Technology Has Potential to Halt Production of Mutated Protein in Huntington’s Disease and Spinocerebellar Ataxia

Early data supports a potential therapy for neurodegenerative diseases such as Huntington’s disease (HD) and spinocerebellar ataxia (SCA) that are caused by trinucleotide repeats. 

The treatment is a technology platform (Dystrogen Therapeutics Corporation, Chicago, IL) based on RNA interference (RNAi). The platform focuses on a different stage of silencing than existing therapies, preferentially silencing the expression of a mutant variant of the gene responsible for cytosine-adenine-guanine (CAG) repeats. 

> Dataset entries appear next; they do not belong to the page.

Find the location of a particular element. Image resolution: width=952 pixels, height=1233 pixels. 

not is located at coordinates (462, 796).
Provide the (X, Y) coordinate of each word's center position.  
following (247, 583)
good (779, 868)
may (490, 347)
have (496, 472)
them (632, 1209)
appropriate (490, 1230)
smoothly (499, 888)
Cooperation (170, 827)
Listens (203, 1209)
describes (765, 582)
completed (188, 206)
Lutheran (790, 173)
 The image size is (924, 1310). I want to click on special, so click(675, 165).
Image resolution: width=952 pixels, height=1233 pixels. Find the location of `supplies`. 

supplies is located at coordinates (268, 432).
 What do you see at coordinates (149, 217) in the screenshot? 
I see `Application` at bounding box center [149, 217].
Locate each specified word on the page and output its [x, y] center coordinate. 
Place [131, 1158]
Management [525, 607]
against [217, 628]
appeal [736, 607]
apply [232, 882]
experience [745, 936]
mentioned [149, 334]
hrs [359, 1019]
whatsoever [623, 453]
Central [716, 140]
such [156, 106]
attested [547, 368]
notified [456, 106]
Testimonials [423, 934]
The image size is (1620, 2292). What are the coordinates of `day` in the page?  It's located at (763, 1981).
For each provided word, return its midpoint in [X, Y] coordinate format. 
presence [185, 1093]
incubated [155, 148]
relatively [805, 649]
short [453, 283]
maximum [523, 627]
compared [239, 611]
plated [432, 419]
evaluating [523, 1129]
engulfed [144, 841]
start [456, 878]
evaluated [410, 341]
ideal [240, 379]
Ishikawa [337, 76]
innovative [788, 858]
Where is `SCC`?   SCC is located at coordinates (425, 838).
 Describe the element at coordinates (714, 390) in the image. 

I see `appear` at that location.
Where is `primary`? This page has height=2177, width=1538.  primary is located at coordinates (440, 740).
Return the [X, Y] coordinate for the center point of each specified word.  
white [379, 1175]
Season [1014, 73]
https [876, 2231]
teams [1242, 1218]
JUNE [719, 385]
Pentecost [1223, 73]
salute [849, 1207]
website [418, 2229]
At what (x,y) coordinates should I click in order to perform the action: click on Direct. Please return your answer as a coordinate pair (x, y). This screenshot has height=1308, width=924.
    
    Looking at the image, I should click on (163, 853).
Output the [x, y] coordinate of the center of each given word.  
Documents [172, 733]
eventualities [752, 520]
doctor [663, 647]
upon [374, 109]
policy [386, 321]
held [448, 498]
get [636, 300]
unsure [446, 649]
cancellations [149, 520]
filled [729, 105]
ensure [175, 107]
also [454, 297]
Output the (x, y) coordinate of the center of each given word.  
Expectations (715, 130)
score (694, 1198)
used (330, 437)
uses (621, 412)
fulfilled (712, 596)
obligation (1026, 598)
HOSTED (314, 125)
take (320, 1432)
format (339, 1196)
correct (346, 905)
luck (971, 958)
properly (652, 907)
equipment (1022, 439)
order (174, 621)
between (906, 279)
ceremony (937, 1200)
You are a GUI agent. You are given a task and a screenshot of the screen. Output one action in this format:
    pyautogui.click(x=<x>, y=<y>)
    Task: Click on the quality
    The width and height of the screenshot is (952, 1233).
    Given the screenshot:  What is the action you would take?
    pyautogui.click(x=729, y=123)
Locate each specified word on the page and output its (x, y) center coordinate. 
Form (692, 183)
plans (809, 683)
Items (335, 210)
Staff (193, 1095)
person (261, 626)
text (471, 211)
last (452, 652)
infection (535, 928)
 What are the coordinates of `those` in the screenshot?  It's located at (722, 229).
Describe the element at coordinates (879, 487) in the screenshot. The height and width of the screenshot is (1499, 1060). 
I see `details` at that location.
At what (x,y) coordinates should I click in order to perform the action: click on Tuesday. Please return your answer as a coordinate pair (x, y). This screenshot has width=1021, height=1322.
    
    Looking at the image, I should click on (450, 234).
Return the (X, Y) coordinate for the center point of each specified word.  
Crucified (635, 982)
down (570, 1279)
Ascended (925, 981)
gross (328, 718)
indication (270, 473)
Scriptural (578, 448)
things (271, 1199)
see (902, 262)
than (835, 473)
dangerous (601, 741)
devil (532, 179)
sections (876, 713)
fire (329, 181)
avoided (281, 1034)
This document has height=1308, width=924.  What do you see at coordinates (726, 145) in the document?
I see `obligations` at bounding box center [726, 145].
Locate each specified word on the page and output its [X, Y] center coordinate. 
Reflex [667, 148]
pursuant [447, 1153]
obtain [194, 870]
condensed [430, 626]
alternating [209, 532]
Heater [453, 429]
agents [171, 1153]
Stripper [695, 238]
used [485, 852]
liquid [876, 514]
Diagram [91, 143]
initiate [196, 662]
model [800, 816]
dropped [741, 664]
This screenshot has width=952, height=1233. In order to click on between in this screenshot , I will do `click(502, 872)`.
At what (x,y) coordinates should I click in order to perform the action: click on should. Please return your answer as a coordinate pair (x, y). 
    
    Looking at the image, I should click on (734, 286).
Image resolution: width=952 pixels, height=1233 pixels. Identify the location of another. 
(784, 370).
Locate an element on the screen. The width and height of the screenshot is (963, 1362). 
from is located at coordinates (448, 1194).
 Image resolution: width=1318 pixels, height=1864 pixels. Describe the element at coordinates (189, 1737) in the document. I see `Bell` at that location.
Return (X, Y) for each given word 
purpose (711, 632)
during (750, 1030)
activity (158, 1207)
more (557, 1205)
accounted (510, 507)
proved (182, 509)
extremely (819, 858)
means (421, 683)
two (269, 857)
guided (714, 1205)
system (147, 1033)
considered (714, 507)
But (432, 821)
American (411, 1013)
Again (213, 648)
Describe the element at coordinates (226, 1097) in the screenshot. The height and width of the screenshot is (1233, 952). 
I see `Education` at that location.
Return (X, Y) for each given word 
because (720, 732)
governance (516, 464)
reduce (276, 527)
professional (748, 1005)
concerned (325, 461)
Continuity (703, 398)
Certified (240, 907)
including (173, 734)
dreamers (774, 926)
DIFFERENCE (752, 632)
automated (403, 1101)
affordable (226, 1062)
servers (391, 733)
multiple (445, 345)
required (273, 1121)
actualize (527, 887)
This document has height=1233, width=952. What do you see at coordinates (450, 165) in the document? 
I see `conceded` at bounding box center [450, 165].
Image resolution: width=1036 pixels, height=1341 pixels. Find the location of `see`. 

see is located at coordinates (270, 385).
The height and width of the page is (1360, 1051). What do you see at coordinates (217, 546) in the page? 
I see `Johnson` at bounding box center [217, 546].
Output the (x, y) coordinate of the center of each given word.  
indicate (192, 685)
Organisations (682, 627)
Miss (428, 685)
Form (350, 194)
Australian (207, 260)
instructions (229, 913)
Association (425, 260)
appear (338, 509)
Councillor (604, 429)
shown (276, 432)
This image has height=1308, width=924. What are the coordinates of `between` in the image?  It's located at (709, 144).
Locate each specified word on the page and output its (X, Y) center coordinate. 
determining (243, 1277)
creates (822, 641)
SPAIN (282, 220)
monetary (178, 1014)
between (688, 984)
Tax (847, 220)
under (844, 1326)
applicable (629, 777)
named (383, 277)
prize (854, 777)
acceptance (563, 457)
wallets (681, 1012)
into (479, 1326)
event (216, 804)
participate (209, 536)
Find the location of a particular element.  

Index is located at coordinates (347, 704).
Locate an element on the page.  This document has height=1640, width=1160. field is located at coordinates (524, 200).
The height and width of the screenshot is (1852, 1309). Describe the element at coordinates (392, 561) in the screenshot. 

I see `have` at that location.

The data confirms that the therapy can selectively silence only the mutated HD protein, leaving the healthy HD protein undisturbed. The platform is designed to be a genetic tool that can silence expression of the abnormal part of the gene that contains the expanded CAG repeats in HD, SCA and 8 other genetic diseases.

Researchers hope to observe a significant delay in neurodegenerative symptoms. “These findings are potentially significant for the treatment of Huntington’s disease and SCA patients, and the ability to selectively silence CAG transcripts in the nucleus may prove to be critical for therapeutic efficacy of gene therapies for these diseases,” said Kris Siemionow, MD, PhD, chief executive officer at Dystrogen. “Taken together, these findings further support the feasibility of advancing this program through research and into development of a promising gene therapy with the potential to alleviate the toxicity caused by the mutated CAG in HD and SCA.”